Abbey and Spencer Smith’s business is just beginning, but its seeds were planted long ago.

“My father went to an event in the 80s where Allan Savory was speaking,” says Abbey Smith. “It profoundly affected my father. He didn’t get into holistic management, but it affected key decisions he made with the business. And I grew up knowing the term.”

The business was ranching and holistic management is a concept to manage and restore grasslands while still grazing it, promoted by Savory, a Rhodesian rancher, research biologist and onetime Member of Parliament in Zimbabwe.

Abbey Smith encountered Savory herself when as a student at California Polytechnic State University she interviewed him for the school newspaper after he spoke at the college.

“That interview changed my life, it really did,” says Smith. “I grew up on a working ranch and studied agriculture and when I spoke with Savory it was the first time anyone had spoken of ranching in a hopeful way.”

Ten years later Smith was living in Reno, married and working as a digital manager with Swift Communications, the publisher of more than two dozen newspapers and magazines, including Northern Nevada Business Weekly. One day, her mother called and said Savory would be speaking in Chico.

“I was driving to Chico with my three-and-a-half year-old daughter. It was the day Nelson Mandela died and I had this feeling I’m going back to Africa,” says Smith, who spent two months interning in South Africa after graduating college. “I heard Savory’s pitch on the hubs and I just thought this is our chance.”

Savory is now president of the Savory Institute, an organization to promote holistic management through franchise-like regional centers and demonstration ranches called Savory hubs.
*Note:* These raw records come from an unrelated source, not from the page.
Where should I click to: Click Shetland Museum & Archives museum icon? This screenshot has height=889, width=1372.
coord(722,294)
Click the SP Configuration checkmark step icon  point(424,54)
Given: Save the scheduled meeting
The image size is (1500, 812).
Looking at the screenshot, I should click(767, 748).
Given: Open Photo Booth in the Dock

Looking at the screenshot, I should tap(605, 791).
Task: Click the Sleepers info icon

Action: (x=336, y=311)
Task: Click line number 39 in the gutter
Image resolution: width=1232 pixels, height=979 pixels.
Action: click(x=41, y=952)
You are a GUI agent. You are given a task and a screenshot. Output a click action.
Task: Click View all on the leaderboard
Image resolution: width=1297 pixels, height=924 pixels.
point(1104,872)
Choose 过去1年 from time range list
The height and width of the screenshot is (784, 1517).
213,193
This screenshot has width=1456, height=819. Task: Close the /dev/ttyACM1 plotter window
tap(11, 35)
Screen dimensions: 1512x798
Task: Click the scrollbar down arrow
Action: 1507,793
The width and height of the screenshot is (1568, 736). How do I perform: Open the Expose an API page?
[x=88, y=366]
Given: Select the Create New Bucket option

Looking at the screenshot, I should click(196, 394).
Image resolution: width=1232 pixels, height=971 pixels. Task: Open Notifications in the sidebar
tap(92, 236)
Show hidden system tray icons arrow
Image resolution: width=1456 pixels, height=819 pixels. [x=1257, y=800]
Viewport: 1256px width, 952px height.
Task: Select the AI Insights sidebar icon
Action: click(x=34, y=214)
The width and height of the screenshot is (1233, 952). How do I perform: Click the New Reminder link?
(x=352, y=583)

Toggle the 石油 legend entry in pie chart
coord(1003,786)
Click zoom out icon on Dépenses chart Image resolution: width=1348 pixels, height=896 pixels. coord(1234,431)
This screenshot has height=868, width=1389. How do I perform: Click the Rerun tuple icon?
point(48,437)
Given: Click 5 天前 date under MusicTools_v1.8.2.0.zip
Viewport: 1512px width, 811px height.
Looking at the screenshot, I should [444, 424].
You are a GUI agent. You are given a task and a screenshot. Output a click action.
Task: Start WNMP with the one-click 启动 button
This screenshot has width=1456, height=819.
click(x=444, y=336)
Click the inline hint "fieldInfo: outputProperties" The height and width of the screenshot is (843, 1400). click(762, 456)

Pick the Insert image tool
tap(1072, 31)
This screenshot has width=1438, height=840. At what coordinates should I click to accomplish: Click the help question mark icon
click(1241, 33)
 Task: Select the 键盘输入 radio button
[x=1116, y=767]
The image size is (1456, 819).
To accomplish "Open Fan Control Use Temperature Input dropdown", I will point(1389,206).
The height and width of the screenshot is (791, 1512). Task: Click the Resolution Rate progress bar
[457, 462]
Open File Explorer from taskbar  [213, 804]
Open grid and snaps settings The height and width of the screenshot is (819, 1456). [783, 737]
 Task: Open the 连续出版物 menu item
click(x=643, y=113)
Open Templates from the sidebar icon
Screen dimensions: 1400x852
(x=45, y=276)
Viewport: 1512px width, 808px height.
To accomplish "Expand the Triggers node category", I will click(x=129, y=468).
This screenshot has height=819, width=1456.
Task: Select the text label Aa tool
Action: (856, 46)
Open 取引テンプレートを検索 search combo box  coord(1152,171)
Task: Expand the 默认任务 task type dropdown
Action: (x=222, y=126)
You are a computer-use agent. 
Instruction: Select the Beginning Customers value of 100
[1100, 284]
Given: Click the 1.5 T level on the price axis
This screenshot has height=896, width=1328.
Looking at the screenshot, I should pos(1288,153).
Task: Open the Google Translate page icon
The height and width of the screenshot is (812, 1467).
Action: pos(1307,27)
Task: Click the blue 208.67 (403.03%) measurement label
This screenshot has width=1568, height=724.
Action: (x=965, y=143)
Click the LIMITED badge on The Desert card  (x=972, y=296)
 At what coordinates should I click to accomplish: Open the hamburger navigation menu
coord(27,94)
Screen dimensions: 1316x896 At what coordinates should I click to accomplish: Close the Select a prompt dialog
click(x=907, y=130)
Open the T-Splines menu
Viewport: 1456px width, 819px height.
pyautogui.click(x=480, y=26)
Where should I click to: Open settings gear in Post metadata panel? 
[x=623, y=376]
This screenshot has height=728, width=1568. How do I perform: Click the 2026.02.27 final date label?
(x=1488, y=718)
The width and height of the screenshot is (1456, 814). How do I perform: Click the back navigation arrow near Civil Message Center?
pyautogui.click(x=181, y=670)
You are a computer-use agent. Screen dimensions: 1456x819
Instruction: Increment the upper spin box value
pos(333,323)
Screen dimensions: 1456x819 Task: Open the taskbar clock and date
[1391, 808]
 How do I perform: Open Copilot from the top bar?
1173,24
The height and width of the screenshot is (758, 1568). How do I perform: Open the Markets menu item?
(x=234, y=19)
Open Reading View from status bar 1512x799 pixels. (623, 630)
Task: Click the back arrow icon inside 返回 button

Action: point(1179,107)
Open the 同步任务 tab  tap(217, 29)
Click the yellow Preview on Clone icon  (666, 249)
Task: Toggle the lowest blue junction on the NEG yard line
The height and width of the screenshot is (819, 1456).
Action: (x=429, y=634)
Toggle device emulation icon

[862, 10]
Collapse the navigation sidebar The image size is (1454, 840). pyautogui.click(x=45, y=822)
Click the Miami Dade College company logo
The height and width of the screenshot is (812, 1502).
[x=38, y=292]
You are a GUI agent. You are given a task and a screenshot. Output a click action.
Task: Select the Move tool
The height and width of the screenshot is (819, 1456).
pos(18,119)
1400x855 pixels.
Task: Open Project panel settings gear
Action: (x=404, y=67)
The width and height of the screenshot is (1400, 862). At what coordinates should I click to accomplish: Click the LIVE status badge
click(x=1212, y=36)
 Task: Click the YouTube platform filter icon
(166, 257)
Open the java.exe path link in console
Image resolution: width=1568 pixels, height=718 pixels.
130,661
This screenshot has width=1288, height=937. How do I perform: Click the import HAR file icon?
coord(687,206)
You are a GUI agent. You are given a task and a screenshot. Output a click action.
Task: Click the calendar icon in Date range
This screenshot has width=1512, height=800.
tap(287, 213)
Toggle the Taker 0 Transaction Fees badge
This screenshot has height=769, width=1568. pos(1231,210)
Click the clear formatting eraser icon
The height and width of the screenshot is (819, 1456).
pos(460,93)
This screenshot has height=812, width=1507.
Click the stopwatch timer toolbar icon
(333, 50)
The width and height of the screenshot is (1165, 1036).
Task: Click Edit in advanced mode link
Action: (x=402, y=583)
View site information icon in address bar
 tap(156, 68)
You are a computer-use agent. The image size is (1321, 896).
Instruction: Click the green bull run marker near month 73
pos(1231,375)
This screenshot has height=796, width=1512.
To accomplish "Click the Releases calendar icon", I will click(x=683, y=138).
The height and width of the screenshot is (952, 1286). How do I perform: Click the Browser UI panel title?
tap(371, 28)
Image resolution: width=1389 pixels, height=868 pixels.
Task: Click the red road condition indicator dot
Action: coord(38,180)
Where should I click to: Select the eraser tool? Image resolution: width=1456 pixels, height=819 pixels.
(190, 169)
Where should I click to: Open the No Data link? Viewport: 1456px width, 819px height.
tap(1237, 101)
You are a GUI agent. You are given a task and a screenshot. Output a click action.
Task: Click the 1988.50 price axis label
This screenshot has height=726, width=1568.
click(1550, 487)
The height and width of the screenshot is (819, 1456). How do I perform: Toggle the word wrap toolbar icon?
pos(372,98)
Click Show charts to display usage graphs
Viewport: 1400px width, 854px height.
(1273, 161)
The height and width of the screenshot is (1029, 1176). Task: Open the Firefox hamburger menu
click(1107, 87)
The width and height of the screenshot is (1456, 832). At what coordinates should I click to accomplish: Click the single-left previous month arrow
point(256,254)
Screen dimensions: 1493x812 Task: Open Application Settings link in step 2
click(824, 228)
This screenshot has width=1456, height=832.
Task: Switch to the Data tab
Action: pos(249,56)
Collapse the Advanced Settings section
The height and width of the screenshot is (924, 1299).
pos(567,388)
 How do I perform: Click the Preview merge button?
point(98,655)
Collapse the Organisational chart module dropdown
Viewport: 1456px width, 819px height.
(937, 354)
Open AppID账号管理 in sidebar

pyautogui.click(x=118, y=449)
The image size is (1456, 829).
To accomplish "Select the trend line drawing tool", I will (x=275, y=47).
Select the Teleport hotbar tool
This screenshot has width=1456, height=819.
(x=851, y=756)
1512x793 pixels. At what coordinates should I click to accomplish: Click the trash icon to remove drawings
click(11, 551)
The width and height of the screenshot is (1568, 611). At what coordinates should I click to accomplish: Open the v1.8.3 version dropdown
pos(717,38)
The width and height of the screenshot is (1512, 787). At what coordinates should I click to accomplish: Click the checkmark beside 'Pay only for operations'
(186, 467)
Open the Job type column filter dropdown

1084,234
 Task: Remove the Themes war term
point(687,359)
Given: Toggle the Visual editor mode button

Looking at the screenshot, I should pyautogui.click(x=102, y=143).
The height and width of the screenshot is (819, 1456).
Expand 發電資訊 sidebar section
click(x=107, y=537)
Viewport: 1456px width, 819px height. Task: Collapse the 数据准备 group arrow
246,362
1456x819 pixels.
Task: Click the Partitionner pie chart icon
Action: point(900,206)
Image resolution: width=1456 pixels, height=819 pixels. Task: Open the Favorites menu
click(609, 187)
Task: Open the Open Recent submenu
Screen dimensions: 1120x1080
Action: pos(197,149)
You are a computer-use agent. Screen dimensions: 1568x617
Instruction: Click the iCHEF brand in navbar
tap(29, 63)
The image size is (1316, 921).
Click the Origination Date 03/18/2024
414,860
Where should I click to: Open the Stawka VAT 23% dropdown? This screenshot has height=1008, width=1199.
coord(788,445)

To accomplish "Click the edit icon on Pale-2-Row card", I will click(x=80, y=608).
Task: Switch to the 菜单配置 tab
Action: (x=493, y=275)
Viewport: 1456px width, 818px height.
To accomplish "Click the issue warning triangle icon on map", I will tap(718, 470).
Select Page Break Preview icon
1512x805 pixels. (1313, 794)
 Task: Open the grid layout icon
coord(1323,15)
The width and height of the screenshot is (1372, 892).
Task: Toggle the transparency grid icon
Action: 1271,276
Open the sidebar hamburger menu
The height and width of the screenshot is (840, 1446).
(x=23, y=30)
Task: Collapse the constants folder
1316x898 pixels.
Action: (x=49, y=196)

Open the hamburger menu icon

The couple applied, interviewed, drafted a detailed business plan and was one of 10 chosen from 90 applicants this year to establish a new hub.

Now, the Smiths are trying to raise $10,000 through Kickstarter, the crowdfunding Web site, to pay for training classes in Boulder, Colo., and boot camp in Victoria Falls, Zimbabwe later this summer.

Smith says holistic management provides a method for making ecological, social and financial decisions about a business.

“From big decisions like how to structure a family business to the type of fertilizer to use,” says Smith. “It won’t tell you what to do or not do. It gives you a framework to make the decisions.”

If all goes to plan, the couple will set up a demonstration ranch on Spencer Smith’s family ranch on 1,600 acres in Surprise Valley, Calif., about 200 miles north of Reno.

The ranch is diverse, containing both uplands and meadows of grass, brush and trees as well as both private and public lands, which are representative of the region in northern California, southern Oregon and western Nevada that their demonstration ranch will serve.

Once the couple return from boot camp, they’ll work to raise about $50,000, which will be matched by the Savory Institute, to begin operations. They’ll collect data on the ranch and create a schedule of classes and workshops, both at the ranch and locally where there is interest in the program.

As part of their value-added, the couple plan to launch a label. When ranchers complete their course, they can certify that their products helped restore not diminish the land.

“Organic is OK, but that could be from anywhere,” says Smith. “The label will say production of this product had a positive effect on the land. I think that will be the next big thing.”